Lush Wheat Fields Across Europe Are Keeping Food Costs in Check

As extreme weather wreaks havoc on crops in the Americas and North Africa, Europe’s breadbasket is thriving, with ample wheat harvests keeping global food costs under control.

(Bloomberg) — As extreme weather wreaks havoc on crops in the Americas and North Africa, Europe’s breadbasket is thriving, with ample wheat harvests keeping global food costs under control. 

Across northern and eastern Europe, fields are abundant after plentiful spring rain. The strong outlook for the world’s top wheat shippers has helped prices fall to less than half of last year’s record highs, buffering the impact of drought in other growing regions and the shortfall wrought by the war in Ukraine. 

This bodes well for lowering food-import bills and could help keep inflation in check. Still, much hinges on June weather, and tight global reserves mean markets remain on edge.

“It’s still a long road to harvest,” said Sebastien Poncelet, senior analyst at Paris-based Agritel. “But for now the situation is OK.” 

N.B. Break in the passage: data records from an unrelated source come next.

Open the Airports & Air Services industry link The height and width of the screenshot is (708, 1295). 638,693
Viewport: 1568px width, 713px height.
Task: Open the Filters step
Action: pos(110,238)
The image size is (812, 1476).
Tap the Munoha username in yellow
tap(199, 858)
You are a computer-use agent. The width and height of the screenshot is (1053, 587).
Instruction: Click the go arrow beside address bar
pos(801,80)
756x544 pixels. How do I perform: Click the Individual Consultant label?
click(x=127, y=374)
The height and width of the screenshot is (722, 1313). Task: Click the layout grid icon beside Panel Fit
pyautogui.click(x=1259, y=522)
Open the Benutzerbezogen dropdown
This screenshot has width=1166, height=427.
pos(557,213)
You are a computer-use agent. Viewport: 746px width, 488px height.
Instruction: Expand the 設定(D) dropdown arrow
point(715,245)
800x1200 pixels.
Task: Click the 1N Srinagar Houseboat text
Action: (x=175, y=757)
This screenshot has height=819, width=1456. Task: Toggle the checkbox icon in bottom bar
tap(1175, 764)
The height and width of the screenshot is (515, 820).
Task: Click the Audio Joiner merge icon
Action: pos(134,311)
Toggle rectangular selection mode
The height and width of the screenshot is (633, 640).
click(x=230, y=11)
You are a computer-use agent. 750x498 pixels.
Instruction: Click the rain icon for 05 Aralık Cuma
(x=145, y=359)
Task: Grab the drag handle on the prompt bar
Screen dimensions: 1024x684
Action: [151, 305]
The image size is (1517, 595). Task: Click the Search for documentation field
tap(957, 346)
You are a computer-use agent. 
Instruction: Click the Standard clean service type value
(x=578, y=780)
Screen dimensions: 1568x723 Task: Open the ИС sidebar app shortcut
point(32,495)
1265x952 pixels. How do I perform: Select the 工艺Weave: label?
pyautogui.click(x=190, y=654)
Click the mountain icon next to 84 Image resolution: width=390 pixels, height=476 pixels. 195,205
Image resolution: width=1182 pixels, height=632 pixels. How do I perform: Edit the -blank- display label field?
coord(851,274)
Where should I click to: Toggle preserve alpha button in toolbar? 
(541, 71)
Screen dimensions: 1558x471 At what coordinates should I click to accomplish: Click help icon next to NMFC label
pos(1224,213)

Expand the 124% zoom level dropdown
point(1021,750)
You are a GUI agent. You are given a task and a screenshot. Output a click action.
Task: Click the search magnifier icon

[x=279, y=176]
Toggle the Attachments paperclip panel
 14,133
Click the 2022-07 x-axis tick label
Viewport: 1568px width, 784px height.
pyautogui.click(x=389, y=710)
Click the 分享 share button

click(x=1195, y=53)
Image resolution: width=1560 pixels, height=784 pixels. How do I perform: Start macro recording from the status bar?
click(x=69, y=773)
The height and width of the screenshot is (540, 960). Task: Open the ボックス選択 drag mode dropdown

So far, signs are positive. The blockbuster European crop could push global wheat output to new records in 2023-24, the US Department of Agriculture forecasts. More than 90% of France’s soft-wheat has been rated “good” or “very good,” the best in more than a decade, and the government projects the bloc’s total output at 131.5 million tons this year — about 6% above the five-year average.

Vegetation is “really nice” after April and May rains, and sunshine is now arriving, said Philippe Heusele, General Secretary of French growers group AGPB. Cool, wet weather also put German crops on good footing, said Johann Meierhoefer, Agriculture Division Head at farm lobby DBV.

In Romania, production could increase by 13% in a rebound from last year’s drought, according to Agritel. Ricardo Luis, who oversees a 5,000 hectare (12,355 acres) farm in the south of the country, is optimistic. If it rains soon, he said, “the situation in some areas can pass from good to very good.”

Russia’s harvest could also outpace its average by 7%, though production won’t top the country’s 2022 record, said Andrey Sizov, Managing Director at agricultural consultant SovEcon.

According to Mikhail Bebin, an analyst at agribusiness GrainRus, wheat fields have sprouted 900 to 1,000 stalks per square meter, the same as last year. In tandem with Russia’s large wheat reserves, 2023-24 exports could hit an all-time high. 

Even so, world wheat inventories will shrink for the fourth year in a row — risking a price rebound later. Russia’s invasion of Ukraine has created major setbacks, as shrinking profits and disruptions in exports have forced farmers there to reduce plantings.

Drought in Spain is also a worry: rainfall this year is the lowest in decades, leaving some fields suitable only for livestock grazing. And in France, a soggy spring could promote crop disease, Agritel’s Poncelet said.

The EU harvest begins around July, meaning weather over the next few weeks will be crucial. In Russia, spring wheat has only just been sown.

If either Russia or the EU experience unexpected weather, “it changes the entire landscape,” Dan Basse, president of consultant AgResource, said at the GrainCom conference in Geneva this month.